Excerpted data:
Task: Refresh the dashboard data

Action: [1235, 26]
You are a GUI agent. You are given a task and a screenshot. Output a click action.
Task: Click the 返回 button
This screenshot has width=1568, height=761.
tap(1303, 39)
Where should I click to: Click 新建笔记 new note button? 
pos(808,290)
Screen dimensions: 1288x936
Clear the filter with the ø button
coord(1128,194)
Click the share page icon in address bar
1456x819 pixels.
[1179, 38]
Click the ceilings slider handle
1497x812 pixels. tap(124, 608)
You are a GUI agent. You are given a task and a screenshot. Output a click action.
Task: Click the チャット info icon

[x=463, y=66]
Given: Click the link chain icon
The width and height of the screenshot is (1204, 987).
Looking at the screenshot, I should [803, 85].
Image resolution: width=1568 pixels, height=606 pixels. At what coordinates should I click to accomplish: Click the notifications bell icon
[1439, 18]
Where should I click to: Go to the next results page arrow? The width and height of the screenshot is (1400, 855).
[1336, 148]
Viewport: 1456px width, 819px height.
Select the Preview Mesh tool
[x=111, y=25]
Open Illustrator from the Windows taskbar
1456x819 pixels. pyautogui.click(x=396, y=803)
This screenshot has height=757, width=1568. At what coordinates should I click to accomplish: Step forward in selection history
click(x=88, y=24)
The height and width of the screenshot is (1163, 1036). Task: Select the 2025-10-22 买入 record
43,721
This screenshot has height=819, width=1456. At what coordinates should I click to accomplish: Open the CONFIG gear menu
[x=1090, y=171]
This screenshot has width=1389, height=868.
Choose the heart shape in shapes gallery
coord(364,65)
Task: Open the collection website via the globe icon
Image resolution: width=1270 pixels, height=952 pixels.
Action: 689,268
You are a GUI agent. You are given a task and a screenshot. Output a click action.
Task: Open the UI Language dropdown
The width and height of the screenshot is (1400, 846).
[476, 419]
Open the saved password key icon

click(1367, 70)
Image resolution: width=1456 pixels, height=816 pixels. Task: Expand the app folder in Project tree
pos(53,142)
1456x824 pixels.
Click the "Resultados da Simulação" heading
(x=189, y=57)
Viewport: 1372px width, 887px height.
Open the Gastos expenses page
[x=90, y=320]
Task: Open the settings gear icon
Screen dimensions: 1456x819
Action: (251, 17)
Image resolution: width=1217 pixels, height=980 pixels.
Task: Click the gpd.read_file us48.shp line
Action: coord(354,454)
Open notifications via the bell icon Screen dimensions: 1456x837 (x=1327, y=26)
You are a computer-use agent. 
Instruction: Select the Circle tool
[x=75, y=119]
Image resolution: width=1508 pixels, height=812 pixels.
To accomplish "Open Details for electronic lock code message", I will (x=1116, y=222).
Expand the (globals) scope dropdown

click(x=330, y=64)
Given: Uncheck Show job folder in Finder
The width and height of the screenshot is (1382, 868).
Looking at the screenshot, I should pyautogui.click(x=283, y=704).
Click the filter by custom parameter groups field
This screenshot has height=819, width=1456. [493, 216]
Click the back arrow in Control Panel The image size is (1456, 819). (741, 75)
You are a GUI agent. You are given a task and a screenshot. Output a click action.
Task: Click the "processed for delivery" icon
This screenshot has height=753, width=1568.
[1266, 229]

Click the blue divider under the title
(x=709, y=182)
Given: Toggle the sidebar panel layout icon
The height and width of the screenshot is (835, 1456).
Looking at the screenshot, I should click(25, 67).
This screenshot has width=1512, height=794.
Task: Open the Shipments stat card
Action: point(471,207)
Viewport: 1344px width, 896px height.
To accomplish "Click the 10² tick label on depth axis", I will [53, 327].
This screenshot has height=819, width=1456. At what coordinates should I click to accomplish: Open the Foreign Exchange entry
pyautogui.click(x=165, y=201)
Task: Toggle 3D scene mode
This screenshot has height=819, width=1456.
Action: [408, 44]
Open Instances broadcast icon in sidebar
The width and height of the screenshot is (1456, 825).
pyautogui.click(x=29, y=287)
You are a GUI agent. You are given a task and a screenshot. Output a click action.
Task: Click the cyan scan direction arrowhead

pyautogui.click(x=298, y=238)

Work order: Output exactly the lines between the one containing "Screen dimensions: 1456x819" and the final line above, both inclusive.

Your response:
Screen dimensions: 1456x819
Action: (251, 17)
Image resolution: width=1217 pixels, height=980 pixels.
Task: Click the gpd.read_file us48.shp line
Action: coord(354,454)
Open notifications via the bell icon Screen dimensions: 1456x837 (x=1327, y=26)
You are a computer-use agent. 
Instruction: Select the Circle tool
[x=75, y=119]
Image resolution: width=1508 pixels, height=812 pixels.
To accomplish "Open Details for electronic lock code message", I will (x=1116, y=222).
Expand the (globals) scope dropdown

click(x=330, y=64)
Given: Uncheck Show job folder in Finder
The width and height of the screenshot is (1382, 868).
Looking at the screenshot, I should pyautogui.click(x=283, y=704).
Click the filter by custom parameter groups field
This screenshot has height=819, width=1456. [493, 216]
Click the back arrow in Control Panel The image size is (1456, 819). (741, 75)
You are a GUI agent. You are given a task and a screenshot. Output a click action.
Task: Click the "processed for delivery" icon
This screenshot has height=753, width=1568.
[1266, 229]

Click the blue divider under the title
(x=709, y=182)
Given: Toggle the sidebar panel layout icon
The height and width of the screenshot is (835, 1456).
Looking at the screenshot, I should click(25, 67).
This screenshot has width=1512, height=794.
Task: Open the Shipments stat card
Action: point(471,207)
Viewport: 1344px width, 896px height.
To accomplish "Click the 10² tick label on depth axis", I will [53, 327].
This screenshot has height=819, width=1456. At what coordinates should I click to accomplish: Open the Foreign Exchange entry
pyautogui.click(x=165, y=201)
Task: Toggle 3D scene mode
This screenshot has height=819, width=1456.
Action: [408, 44]
Open Instances broadcast icon in sidebar
The width and height of the screenshot is (1456, 825).
pyautogui.click(x=29, y=287)
You are a GUI agent. You are given a task and a screenshot. Output a click action.
Task: Click the cyan scan direction arrowhead

pyautogui.click(x=298, y=238)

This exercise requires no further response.